There have been so many gems, so much to be thankful for in the two decades since. Where would we be now without AR Rahman or Maroon 5 or Coldplay? How would my parties ever get started without “Kala Chashma” or “DJ Waale Babu”? How would I ever get on that damn treadmill without “Shake it Off” or “Despacito”? And how big would my head get without Kendrick reminding me periodically to “Sit down and be humble”?

But still. Every time I hear Train croon “Play That Song….”  my heart cannot help but do a little back flip and my mind go flying straight back to Mohammed Rafi and Mukesh, Kishore kumar and Hemant Kumar, Rahul Dev Burman and Sachin Dev Burman, Paul Simon and Art Garfunkel, John Lennon and Paul McCartney.

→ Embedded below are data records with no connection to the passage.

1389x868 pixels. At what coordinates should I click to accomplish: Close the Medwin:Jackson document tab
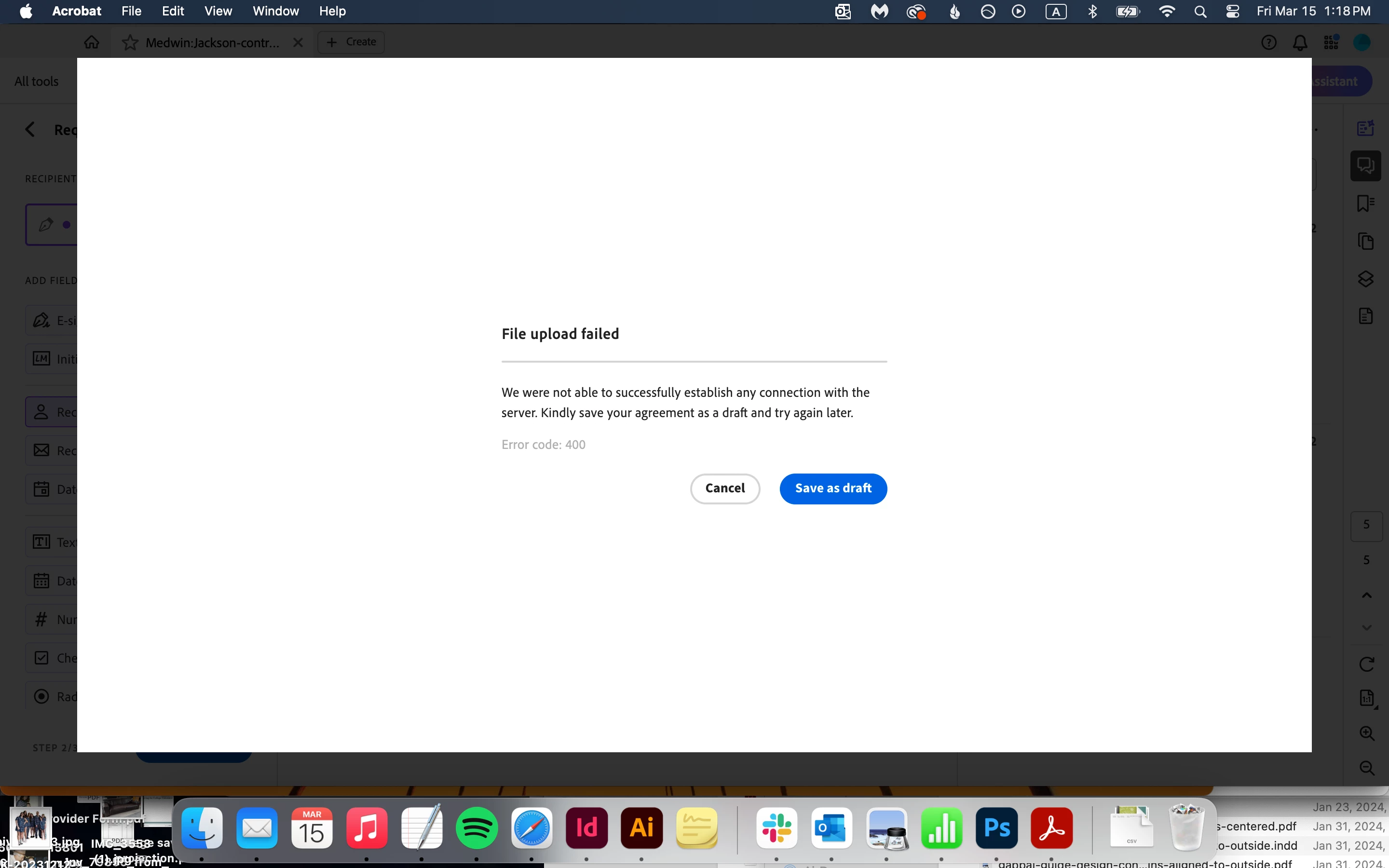(298, 42)
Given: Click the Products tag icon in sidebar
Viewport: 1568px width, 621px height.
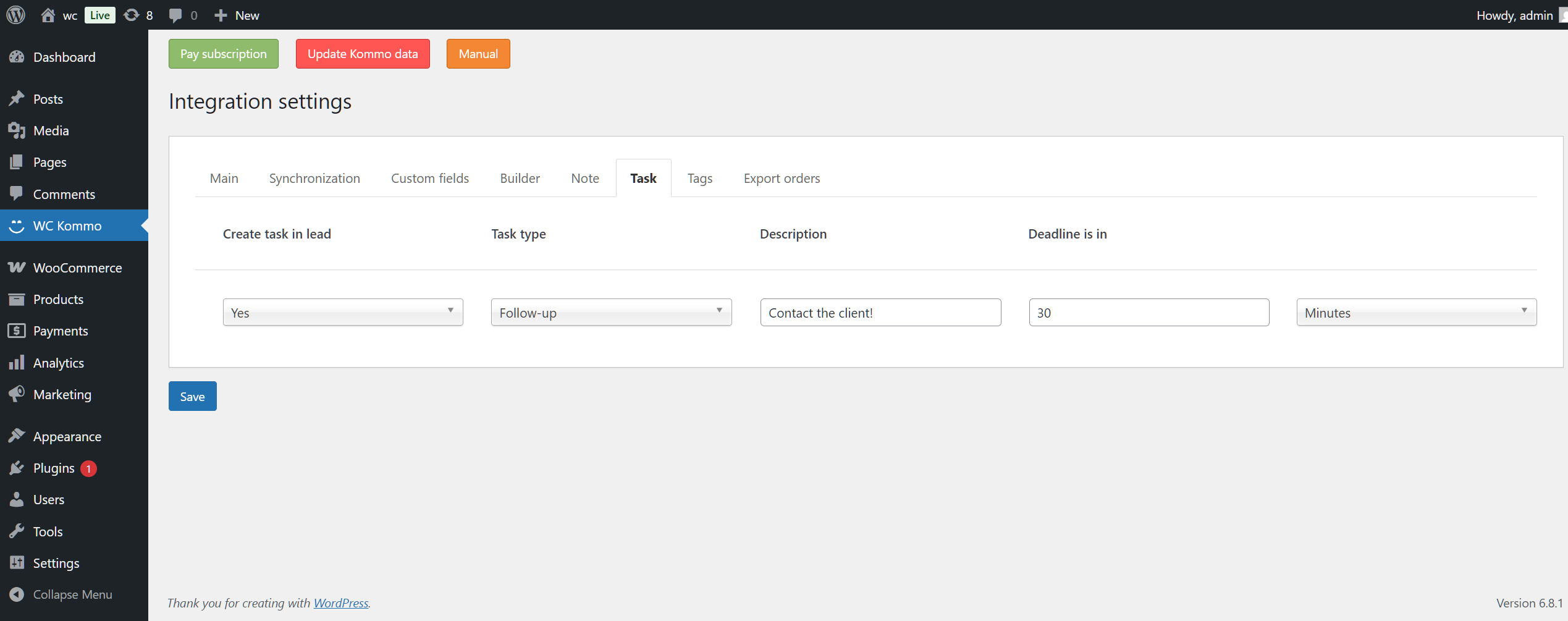Looking at the screenshot, I should pyautogui.click(x=17, y=299).
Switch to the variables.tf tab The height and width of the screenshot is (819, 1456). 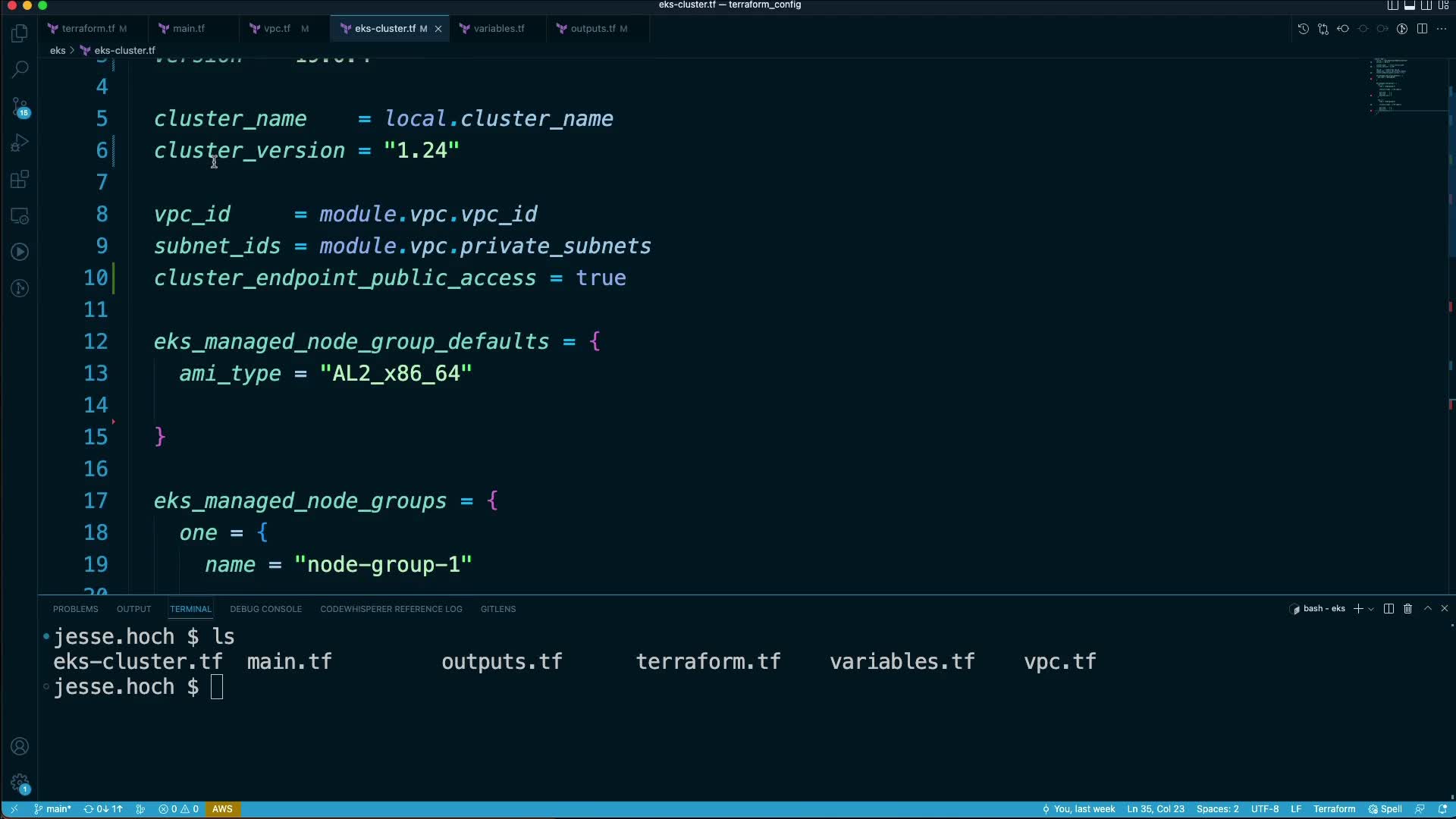pos(498,29)
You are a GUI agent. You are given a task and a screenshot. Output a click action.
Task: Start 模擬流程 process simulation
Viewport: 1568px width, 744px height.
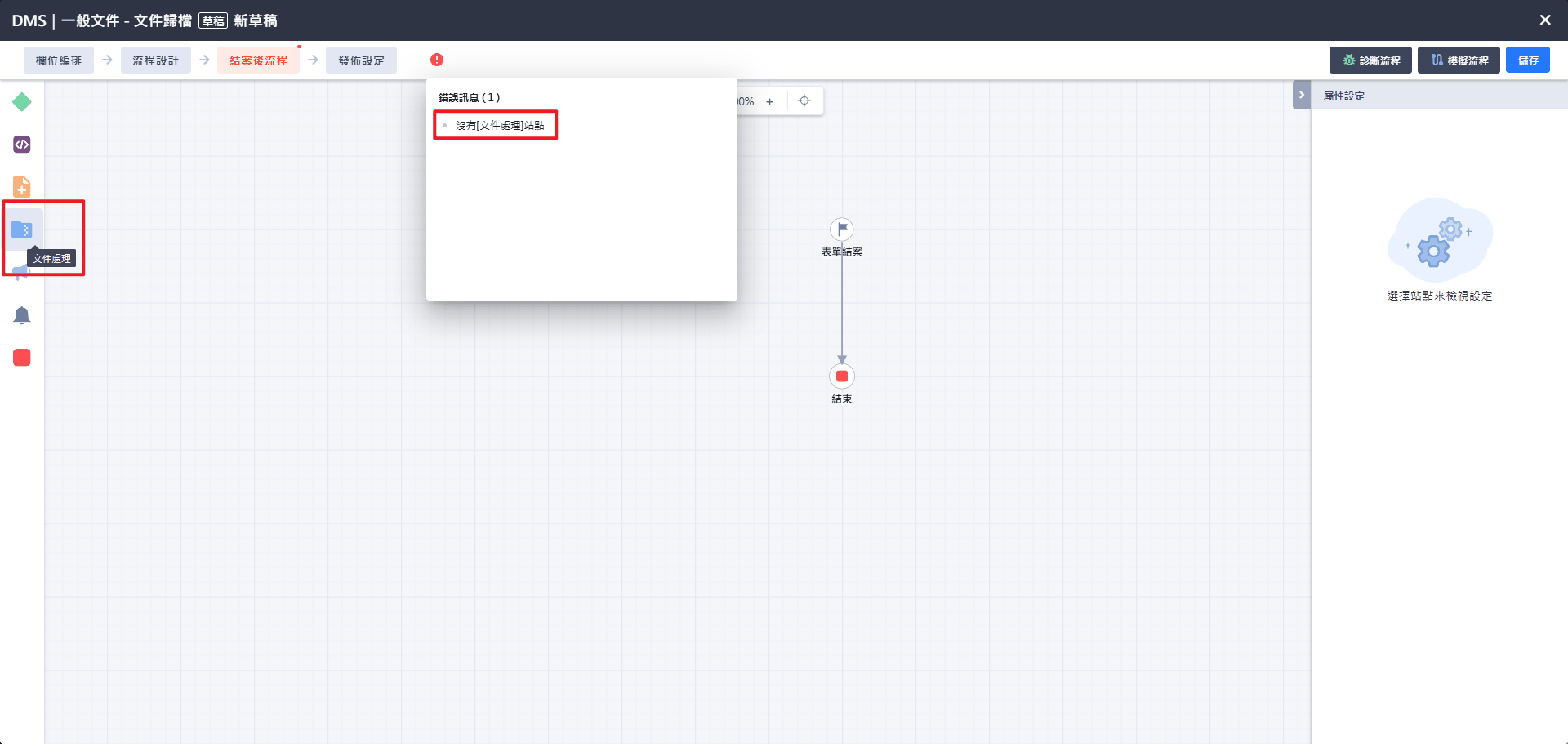(x=1459, y=60)
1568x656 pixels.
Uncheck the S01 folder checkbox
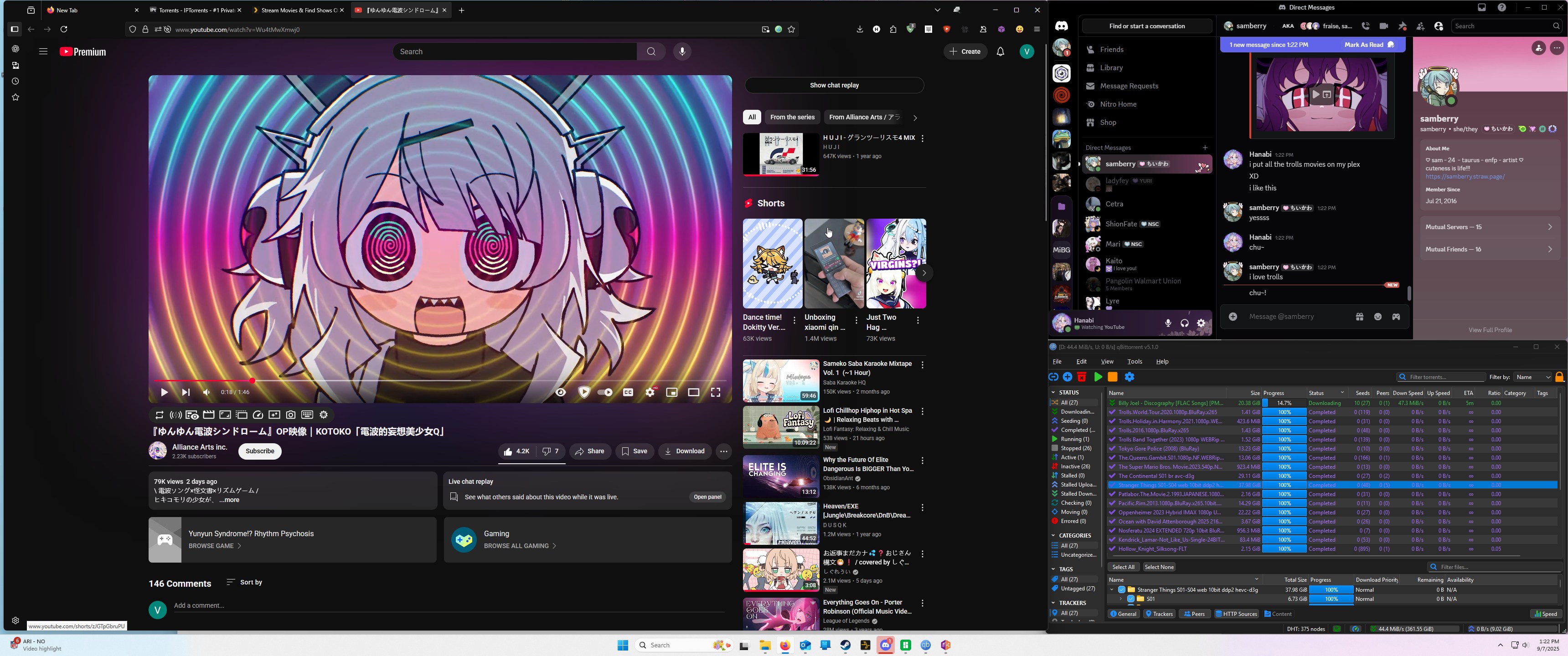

Because no matter where you go and how old you get, it’s the old songs, like the old friends, that stay with you.

"Relaxo Pehno". "Jai Hanuman Gyaan Gun Sagar". "Just Beat It".

"Hey Jude". "Pal Bhar Ke Liye". "Yeh Shaam Mastani".

"I Still Haven’t Found What I’m Looking for". "Stairway to heaven". "Wish you were here".

For better or for worse, in sickness and in health, till death do us part.